Allocation: Randomized
Intervention Model: Parallel Assignment
Masking: None (Open Label)
Primary Purpose: Treatment
Official Title: A Phase 1/2 Study for the Safety, Efficacy, Pharmacokinetic and Pharmacodynamics Evaluation of Amcenestrant (SAR439859), Administered Orally as Monotherapy, Then in Combination With Other Anti-cancer Therapies in Postmenopausal Women With Estrogen Receptor-positive Advanced Breast Cancer
Actual Study Start Date : September 20, 2017
Estimated Primary Completion Date : January 2024
Estimated Study Completion Date : January 2024

Resource links provided by the National Library of Medicine

MedlinePlus related topics: Breast Cancer
Drug Information available for: Palbociclib

Arm Intervention/treatment
Experimental: Amcenestrant Monotherapy: Arm #1 Part A Dose Escalation, Part B Dose Expansion

Part A: Amcenestrant will be administered orally once daily (QD). Treatment will begin with an identified starting dose. Administration of higher doses to subsequent participants is based on occurrence of DLTs and evaluation of target saturation and PK parameters at initial and subsequent doses, until maximum administered dose (MAD) is reached. Drug will be administered in a 28-day cycle.

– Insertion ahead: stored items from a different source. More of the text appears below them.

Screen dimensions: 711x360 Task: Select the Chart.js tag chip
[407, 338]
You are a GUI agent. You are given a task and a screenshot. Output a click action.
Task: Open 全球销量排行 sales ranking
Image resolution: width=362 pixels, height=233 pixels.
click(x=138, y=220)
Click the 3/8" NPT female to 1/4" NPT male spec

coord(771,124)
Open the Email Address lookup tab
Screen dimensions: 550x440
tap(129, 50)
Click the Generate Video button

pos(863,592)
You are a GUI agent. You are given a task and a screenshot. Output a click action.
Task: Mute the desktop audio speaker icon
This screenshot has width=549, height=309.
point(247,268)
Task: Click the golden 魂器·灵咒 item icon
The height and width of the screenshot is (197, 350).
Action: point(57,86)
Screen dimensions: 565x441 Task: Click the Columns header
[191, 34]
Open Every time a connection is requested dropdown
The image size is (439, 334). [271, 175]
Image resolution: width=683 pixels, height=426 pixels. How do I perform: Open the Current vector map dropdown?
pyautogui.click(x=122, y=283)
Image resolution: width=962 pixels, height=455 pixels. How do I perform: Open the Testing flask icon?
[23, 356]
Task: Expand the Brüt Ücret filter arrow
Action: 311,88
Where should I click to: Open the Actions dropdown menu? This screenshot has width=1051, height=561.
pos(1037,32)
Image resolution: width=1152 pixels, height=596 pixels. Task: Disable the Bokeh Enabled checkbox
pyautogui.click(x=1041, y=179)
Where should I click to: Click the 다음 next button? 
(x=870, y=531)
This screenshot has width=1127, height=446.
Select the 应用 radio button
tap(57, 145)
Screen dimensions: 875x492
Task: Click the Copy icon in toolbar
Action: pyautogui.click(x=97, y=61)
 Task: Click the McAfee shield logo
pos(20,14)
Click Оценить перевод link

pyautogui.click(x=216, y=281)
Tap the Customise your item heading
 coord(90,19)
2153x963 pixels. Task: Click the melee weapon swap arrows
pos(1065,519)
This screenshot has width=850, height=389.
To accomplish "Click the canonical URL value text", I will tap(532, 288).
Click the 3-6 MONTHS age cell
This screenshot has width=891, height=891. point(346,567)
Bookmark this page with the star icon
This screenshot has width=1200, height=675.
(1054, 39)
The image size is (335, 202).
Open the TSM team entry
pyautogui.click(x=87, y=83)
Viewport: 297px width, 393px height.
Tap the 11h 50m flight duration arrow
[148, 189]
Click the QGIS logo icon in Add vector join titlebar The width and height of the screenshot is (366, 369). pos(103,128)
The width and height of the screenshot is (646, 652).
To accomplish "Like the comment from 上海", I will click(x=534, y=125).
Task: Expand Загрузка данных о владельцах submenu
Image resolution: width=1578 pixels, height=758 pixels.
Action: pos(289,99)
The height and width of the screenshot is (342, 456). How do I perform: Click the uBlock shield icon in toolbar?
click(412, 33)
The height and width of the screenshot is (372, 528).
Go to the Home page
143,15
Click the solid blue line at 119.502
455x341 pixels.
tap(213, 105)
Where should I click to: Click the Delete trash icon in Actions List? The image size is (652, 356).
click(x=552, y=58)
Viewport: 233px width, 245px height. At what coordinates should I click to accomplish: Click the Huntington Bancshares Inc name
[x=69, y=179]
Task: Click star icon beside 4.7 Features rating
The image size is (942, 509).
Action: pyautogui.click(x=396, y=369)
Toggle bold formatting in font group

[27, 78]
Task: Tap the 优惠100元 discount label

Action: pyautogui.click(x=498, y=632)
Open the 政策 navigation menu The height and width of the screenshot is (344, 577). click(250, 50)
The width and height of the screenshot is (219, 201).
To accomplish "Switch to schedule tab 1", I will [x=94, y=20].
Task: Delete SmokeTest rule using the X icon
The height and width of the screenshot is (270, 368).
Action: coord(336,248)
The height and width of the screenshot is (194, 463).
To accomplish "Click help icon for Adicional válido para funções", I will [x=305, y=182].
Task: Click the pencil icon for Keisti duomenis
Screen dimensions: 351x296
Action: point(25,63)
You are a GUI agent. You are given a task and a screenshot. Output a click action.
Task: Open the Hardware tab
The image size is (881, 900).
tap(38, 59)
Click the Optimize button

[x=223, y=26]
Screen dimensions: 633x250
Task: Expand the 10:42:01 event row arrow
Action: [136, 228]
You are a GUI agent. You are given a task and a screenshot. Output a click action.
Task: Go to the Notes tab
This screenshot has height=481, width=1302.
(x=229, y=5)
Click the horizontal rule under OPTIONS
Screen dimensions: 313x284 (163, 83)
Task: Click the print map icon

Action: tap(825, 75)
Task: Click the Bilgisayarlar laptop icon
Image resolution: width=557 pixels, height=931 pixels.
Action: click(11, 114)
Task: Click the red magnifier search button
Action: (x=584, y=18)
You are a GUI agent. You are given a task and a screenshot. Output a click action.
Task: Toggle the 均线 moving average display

Part B: When the dose escalation phase ends, the recommended dose will be administered for the expansion cohort. Drug will be administered in a 28-day cycle.

Drug: Amcenestrant

Pharmaceutical form: capsule

Route of administration: oral

Other Name: SAR439859

Experimental: Amcenestrant/Palbociclib: Arm #2 Part C Dose Escalation, Part D Dose Expansion

Part C: Amcenestrant will be administered in combination with palbociclib: amcenestrant starting oral daily dose will be one dose level below monotherapy RD and palbociclib will be dosed at fixed standard dose. Administration of higher dose of amcenestrant (with standard palbociclib dose) to subsequent participants will be based on occurrence of DLTs at initial and subsequent doses, until MAD of amcenestrant is reached. Drugs will be administered in a 28-day cycle (palbociclib will be administered for 21 days of cycle).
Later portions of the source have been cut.